Folha de S. Paulo


Luiza e nós

A sociedade está acordando para essa chaga de "bater em mulher" e as mulheres estão assumindo situações que prefeririam nunca ter vivido. Não é fácil se expor. Principalmente, quando a falta de respeito, a agressão e o espancamento já não acontecem pela primeira vez. Geralmente, ao chegar à delegacia e, no caso de pessoas conhecidas, a mulher já passou pela humilhação e pela dor, algumas ou muitas vezes.

Não sei qual é o "trigger point", o gatilho, que a faz sair de casa e ter a coragem de denunciar. Certamente, o medo. Algo de dentro sinaliza que não tem mais conserto e a esperança se vai, a apreensão, a questão do exemplo para os filhos, a percepção de que a autoestima é corroída a cada episódio e... BASTA!

Frequentemente, as semanas ou dias à espera de a crise melhorar e a protelação da partida são determinantes para novas agressões e até uma fatalidade.

O que passa na cabeça das que ficam, que ainda se agarram à ilusão, ao "ruim com ele, pior sem ele", das que temem pela sobrevivência financeira, ou pelos filhos? Ou daquelas que pesam tudo e optam por pagar o preço do conforto e segurança material?

Por que engolir o respeito próprio, inventar histórias de "resgate da relação" e criar o autoengano do amor? Temor de enfrentar a sociedade, a família, as dificuldades reais de sobreviver ou perder status, o receio de não ficar com os filhos pelo poder do outro, de decepcionar amigos e não ser acolhida, da humilhação por ter permitido chegar ao ponto que chegou...

Não há o que não sirva para protelar o ato de coragem. Apesar dessa triste condição em que tantas mulheres ainda se submetem, o que importa é que "bater em mulher" não é mais um tema banalizado. Suscita indignação e repúdio!

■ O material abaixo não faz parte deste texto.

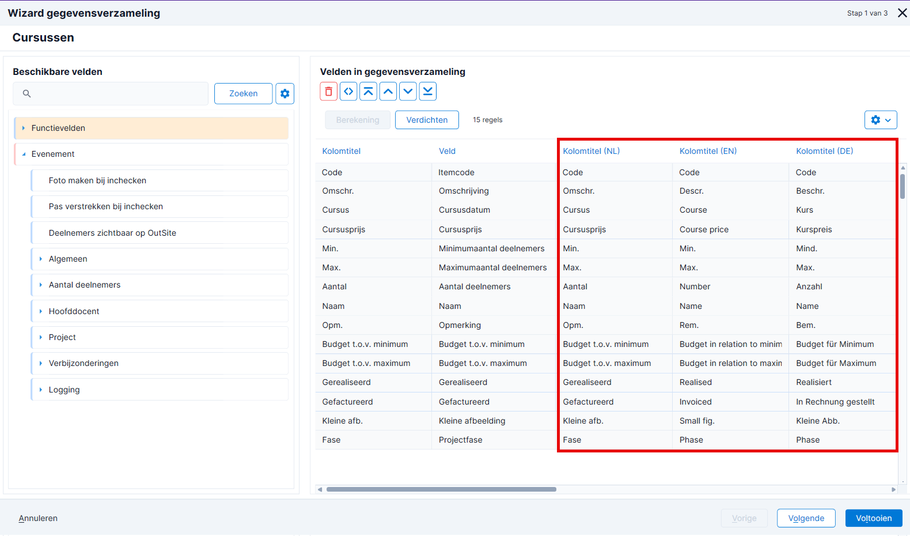Expand the Verbijzonderingen node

Desde a vitória de milhares de mulheres que se engajaram, denunciaram e redigiram a hoje consagrada Lei Maria da Penha, acabou-se aquela conversa antiga: "em briga de marido e mulher ninguém mete a colher". Bateu em Luíza, bateu em todas nós.

Não importa se foi ou não agressiva; se ambos tinham interesses na manutenção da relação; se acreditavam nesse amor; se como seres humanos não foram capazes de se apartar quando a incompatibilidade de gênios apontava um caminho perigoso...

A sociedade e a lei não estão mais interessadas.

Não podemos tolerar a violência.

Defendo a aprovação no Senado do projeto que confere a delegados e delegadas poder para assumir medidas protetivas, desde que em ato contínuo encaminhem para juiz e autor da agressão suas decisões — essa inclusão agilizará e ampliará o atendimento e afastamento do agressor de perto da vítima. Salvaremos vidas. É o que mais importa.